Since it was founded in 2015, The Magenta Project has become a voice for female sailors around the world. “Accelerating women to the top of sailing” is our mission – but what does this mean and why is it fundamental to the future of our sport?
At the core of The Magenta Project’s objectives lies the desire to increase the opportunities for highly-talented women throughout sailing and elevate their repute. We work to improve cohesion between male and female competitors across the globe and form clear channels of progression for the rising stars of tomorrow.
Sailing requires substantial experience to consistently perform at the highest level. Experience is a product of opportunity and until recently, there hasn’t been a natural trend to endorse and include women to allow for such progression. Improving the balance in this area is a core element of The Magenta Project’s programme. Developing pathways of progression will enable women in sailing to build-up considerable experience at the highest reaches of our sport and instil the self-assurance they need to believe they belong at the top.
The beneficiaries from this effort is not just for the female athletes. Harnessing their world-class potential provides opportunities for everyone: Who wouldn’t welcome an enriched pool of talent to select from?

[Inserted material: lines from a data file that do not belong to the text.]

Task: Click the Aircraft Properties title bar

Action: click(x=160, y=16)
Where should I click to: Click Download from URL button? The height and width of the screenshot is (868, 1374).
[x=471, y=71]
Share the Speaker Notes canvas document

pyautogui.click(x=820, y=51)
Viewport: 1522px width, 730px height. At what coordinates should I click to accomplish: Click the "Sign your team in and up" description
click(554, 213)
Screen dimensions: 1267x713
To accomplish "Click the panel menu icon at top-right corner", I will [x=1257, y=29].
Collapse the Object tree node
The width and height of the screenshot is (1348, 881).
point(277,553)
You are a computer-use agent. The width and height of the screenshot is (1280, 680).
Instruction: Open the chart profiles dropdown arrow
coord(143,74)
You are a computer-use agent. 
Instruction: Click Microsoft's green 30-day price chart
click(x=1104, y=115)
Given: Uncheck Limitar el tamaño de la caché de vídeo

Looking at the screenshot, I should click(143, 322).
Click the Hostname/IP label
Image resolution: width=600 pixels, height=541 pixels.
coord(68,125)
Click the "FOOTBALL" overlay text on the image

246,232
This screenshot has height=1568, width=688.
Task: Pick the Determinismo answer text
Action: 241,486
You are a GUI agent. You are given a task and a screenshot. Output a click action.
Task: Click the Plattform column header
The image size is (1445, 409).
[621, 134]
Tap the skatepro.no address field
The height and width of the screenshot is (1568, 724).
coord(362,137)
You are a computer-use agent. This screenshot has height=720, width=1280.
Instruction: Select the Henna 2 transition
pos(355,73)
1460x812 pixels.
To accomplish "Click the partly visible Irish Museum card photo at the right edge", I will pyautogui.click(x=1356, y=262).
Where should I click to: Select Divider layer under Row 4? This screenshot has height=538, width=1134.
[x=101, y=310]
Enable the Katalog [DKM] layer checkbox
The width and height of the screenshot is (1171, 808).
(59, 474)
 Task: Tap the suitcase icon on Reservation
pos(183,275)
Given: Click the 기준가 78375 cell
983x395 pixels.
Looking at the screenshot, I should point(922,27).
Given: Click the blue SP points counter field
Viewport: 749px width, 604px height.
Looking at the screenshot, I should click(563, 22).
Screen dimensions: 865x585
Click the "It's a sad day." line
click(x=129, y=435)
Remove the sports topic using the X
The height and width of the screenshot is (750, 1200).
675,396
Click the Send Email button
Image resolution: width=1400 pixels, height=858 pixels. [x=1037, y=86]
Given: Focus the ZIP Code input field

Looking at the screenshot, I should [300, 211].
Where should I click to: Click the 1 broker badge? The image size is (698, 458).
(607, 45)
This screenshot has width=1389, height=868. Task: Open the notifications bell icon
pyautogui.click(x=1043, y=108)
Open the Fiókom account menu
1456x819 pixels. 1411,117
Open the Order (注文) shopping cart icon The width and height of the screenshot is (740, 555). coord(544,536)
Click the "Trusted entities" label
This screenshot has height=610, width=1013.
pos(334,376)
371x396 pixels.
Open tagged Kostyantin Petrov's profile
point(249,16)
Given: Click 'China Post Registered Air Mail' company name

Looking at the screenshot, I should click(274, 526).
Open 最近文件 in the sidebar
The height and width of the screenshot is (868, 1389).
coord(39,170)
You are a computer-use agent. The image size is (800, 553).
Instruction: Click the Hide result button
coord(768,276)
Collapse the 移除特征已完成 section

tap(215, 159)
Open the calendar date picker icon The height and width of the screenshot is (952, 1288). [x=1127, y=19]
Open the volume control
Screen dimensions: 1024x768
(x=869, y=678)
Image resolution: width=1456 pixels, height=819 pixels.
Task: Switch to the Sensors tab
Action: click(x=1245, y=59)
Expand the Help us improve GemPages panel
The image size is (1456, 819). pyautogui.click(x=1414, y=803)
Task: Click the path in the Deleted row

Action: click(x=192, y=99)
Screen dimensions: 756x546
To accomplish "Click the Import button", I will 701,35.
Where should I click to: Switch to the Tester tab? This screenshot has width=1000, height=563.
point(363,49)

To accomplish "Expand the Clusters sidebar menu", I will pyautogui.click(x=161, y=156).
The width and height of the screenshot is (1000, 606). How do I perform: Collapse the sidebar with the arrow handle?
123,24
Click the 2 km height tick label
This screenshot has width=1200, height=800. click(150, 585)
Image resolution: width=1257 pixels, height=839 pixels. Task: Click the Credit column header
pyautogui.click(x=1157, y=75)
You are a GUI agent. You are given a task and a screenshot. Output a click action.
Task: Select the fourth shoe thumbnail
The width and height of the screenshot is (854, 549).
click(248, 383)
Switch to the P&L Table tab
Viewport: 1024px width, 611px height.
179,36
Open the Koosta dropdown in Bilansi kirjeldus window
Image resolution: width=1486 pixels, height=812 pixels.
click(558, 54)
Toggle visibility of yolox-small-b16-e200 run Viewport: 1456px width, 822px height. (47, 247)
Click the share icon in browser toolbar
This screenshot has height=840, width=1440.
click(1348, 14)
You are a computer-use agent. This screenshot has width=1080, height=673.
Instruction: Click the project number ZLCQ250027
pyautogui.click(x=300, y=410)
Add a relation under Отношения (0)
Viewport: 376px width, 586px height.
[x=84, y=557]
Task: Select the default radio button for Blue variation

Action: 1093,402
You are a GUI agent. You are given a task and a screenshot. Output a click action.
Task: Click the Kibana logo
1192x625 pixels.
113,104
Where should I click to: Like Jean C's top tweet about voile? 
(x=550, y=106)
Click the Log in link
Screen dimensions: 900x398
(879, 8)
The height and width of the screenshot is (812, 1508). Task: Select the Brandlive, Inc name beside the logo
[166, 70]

In business, it is often recognised that highly effective team-work is brought to the surface when men and women work together. This year’s Volvo Ocean Race (VOR) is proving an excellent field to demonstrate how this applies to sailing too.
The VOR has implemented a rule to encourage mixed teams – there are over 20 women competing, spread right across the fleet. It has provided a great degree of opportunity to female sailors as well as providing inspiration the next generation. It’s vital for sailing to demonstrate the opportunities that tomorrow’s champions can aspire towards.
The positive shift in momentum doesn’t end with the VOR. The World Match Racing Tour (WMRT) and The Extreme Sailing Series have both seen the beginnings of an increase in female presence. Team Magenta 32, skippered by Sally Barkow put in exceptional performances on the WMRT, including a credible 6th place at the Alicante Match cup in 2017.
This energy towards the inclusion of women is greatly encouraging but there’s still much more we can achieve. This year, International Women’s Day falls on March 8th, coinciding perfectly with the VOR stopover in Auckland. The Magenta Project will be hosting “A celebration of women in the Volvo Ocean Race” alongside Volvo and GAC Pindar.
It is an ideal opportunity to showcase the rise of talented female sailors across the current VOR teams with an insightful Q&A session, including Tracy Edwards (via video link), Leah Fanstone, Lisa Macdonald, Carolijn Brouwer and Hannah Diamond. We are also delighted to have VOR President Richard Brisius and ETNZ Performance Engineer Elise Beavis as guest speakers.
This year’s VOR female competitors, coupled with so many more from present and previous years are forming an inspirational legacy – watch this space as we look to further elevate women in our tremendous sport of sailing in 2018.